__Saved entries__.
Content starts
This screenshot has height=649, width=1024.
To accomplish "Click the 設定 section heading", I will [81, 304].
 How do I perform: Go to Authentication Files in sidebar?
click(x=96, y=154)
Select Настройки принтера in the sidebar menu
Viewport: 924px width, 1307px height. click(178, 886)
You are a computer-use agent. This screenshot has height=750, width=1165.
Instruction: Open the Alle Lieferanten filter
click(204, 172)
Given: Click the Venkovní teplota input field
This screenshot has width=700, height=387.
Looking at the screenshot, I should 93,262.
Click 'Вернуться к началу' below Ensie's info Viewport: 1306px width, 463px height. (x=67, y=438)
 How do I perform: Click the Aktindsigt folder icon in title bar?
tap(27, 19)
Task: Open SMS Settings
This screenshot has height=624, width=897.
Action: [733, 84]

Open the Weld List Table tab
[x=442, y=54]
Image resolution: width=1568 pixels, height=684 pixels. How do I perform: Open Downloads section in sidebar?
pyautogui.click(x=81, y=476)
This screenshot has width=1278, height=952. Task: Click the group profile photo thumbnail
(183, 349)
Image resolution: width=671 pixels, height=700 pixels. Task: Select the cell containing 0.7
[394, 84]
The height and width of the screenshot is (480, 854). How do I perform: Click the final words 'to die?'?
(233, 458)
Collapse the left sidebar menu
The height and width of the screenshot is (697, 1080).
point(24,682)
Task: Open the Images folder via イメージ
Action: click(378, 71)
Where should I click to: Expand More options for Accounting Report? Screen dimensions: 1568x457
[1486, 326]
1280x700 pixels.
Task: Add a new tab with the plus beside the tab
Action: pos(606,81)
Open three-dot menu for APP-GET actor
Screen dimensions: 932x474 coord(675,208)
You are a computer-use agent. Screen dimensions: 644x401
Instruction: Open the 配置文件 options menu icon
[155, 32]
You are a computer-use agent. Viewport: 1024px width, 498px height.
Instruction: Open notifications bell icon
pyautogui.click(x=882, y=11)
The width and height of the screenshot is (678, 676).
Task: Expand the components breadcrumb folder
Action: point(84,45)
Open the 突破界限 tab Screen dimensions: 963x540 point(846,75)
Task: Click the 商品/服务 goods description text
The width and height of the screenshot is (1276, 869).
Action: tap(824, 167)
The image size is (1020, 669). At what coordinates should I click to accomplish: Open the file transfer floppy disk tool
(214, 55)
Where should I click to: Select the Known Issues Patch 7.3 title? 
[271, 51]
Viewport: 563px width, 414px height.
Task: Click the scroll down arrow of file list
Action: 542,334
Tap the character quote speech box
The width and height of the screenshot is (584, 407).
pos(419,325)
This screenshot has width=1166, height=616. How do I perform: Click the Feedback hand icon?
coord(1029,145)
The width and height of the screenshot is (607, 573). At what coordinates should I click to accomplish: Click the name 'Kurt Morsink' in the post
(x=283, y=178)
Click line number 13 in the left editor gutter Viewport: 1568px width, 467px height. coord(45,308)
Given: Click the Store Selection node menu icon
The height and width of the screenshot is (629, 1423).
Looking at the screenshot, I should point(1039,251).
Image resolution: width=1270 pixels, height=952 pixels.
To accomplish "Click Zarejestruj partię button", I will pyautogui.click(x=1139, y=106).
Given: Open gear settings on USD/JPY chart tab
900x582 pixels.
Content ends
Nothing but the lines from the one with "This screenshot has width=1166, height=616." through the final line of the records may appear in the answer, and each must be transcribed exactly.

__Result of this exercise__.
This screenshot has width=1166, height=616. How do I perform: Click the Feedback hand icon?
coord(1029,145)
The width and height of the screenshot is (607, 573). At what coordinates should I click to accomplish: Click the name 'Kurt Morsink' in the post
(x=283, y=178)
Click line number 13 in the left editor gutter Viewport: 1568px width, 467px height. coord(45,308)
Given: Click the Store Selection node menu icon
The height and width of the screenshot is (629, 1423).
Looking at the screenshot, I should point(1039,251).
Image resolution: width=1270 pixels, height=952 pixels.
To accomplish "Click Zarejestruj partię button", I will pyautogui.click(x=1139, y=106).
Given: Open gear settings on USD/JPY chart tab
900x582 pixels.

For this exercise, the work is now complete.